Calif. offers Colorado River plan, saying lack of consensus means 'law of the river' rules; that law favors Golden State

The Colorado River flows near Hite Overlook, Utah, upstream from
Lake Powell. (Photo by Carolyn Cole, Los Angeles Times)
California has entered the Colorado River water battle royale with a counter-proposal that refutes plans from the other six states in the watershed and says their plan "would disproportionately burden farms and cities in Southern California," reports Ian James of the Los Angeles Times. Wade Crowfoot, the state’s natural resources secretary, told James, "It doesn’t seem like a constructive approach for some states to fashion a proposal that only impacts the existing water security and water rights of another state that’s not part of that proposal.”

The consensus-based modeling alternative” plan offered by Arizona, Colorado, Nevada, New Mexico, Utah and Wyoming included "an accounting for evaporation and other water losses along the lower portion of the river — a calculation that would translate into especially large reductions for California, which uses more Colorado River water than any other state," James writes. "Crowfoot said the other states had devised an approach that would go beyond anything established in the agreements and laws that govern how the Colorado River is managed and used. . . . The proposal by California water agencies, in contrast, lays out practical and achievable changes that can be made starting this year to stabilize reservoir levels."

California officials noted that the state has water rights that are senior to those of the other states, but “I don’t think there is disagreement on the magnitude of the reductions that are needed,” John Entsminger, general manager of the Southern Nevada Water Authority, told James. “We need this magnitude of cuts in order to stabilize the system. . . . he’s hoping “we can come up with something everybody can live with.”

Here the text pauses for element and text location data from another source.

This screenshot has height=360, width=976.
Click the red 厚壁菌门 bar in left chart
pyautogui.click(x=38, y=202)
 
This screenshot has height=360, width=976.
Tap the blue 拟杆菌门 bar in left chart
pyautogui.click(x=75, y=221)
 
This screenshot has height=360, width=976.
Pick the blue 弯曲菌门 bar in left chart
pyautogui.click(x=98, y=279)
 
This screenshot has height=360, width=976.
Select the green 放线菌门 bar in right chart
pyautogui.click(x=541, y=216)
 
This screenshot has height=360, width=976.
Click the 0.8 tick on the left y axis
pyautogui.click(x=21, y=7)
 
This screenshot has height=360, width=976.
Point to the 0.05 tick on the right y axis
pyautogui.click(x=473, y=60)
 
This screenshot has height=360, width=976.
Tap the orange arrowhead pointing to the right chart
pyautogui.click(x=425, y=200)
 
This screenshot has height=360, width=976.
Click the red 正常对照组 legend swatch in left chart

J.B. Hamby, chair of California’s Colorado River Board, told James, the state’s alternative “provides a realistic and implementable framework by building on voluntary agreements and past collaborative efforts in order to minimize the risk of legal challenge or implementation delay. . . . California is not wavering from our legal position. We continue to look forward to developing a seven-state consensus if possible, but in the absence of that, it defaults to the law of the river.”